When we long to worship, we have psalms of thanksgiving and praise. When we are sad and discouraged, can pray the psalms of lament. The psalms give voice to our anxieties and fears, and show us how to cast our cares on the Lord and renew our trust in him. Even feelings of anger and bitterness find expression in the infamous imprecatory psalms, which function something like poetic screams of pain, lyrical outbursts of anger and rage. (The point being honesty with your anger before God, not venting your anger at others!)
The Drama of Redemption in the Theater of the Soul
Some of the Psalms are downright bleak. Take Psalm 88, which contends for one of the most hopeless passages in all of Holy Scripture. But even those psalms are helpful, for they show us that we are not alone. Saints and sinners from long ago also tread through the valley of death’s dark shadow. You’re not the first person to feel enveloped in the hopeless fog of despair.

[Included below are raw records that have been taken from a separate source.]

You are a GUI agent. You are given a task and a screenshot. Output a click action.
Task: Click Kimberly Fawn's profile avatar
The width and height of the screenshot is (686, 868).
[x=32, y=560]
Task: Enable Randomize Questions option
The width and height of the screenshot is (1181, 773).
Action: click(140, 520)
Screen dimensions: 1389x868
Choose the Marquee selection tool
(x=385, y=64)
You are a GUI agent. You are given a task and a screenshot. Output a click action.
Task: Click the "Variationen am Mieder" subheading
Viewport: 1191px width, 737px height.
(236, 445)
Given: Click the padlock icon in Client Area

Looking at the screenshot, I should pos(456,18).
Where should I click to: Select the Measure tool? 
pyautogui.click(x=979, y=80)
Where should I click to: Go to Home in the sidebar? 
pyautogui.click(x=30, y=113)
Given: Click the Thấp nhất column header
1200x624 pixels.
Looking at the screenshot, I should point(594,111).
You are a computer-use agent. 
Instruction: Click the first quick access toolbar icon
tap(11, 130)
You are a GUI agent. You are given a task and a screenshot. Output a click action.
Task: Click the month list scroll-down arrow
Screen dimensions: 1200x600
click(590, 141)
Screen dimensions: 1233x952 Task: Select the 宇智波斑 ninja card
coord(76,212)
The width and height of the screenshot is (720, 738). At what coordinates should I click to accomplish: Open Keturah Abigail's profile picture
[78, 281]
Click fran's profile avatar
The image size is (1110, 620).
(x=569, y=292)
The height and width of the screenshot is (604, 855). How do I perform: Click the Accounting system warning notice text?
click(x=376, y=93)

But more than that, the psalms, when read as a whole, depict the drama of redemption in the theater of the soul. Some biblical scholars have observed three cycles in the psalms: the cycles of orientation, disorientation, and reorientation.
· Psalms of orientation point us to the kind of relationship with God we were created for, a relationship marked by confidence and trust; delight and obedience; worship, joy, and satisfaction.
· The psalms of disorientation show us human beings in their fallen state. Anxiety, fear, shame, guilt, depression, anger, doubt, despair – the whole kaleidoscope of toxic human emotions find a place in the Psalms.
· But the psalms of reorientation portray reconciliation and redemption in prayers of repentance (the famous penitential psalms), songs of thanksgiving, and hymns of praise that exalt God for his saving deeds, sometimes pointing forward to Jesus, the Messianic Lord and Davidic King who will fulfill God’s promises, establish God’s kingdom, and make all things new.
Most individual psalms fit into one of these categories, while the psalter as a whole largely moves from disorientation to reorientation, from lament and complaint to worship and praise.
These cycles mirror the basic story line of Scripture: creation, fall, and redemption. We were created to worship God. As the old catechism says, “Man’s chief end is to glorify God and enjoy him forever.” But the fall and personal sin leave us disoriented. Our lives, more often than not, are fraught with anxiety, shame, guilt, and fear. But when we encounter our redeeming God in the midst of those distressing situations and emotions, we respond with renewed penitence, worship, thanksgiving, hope, and praise.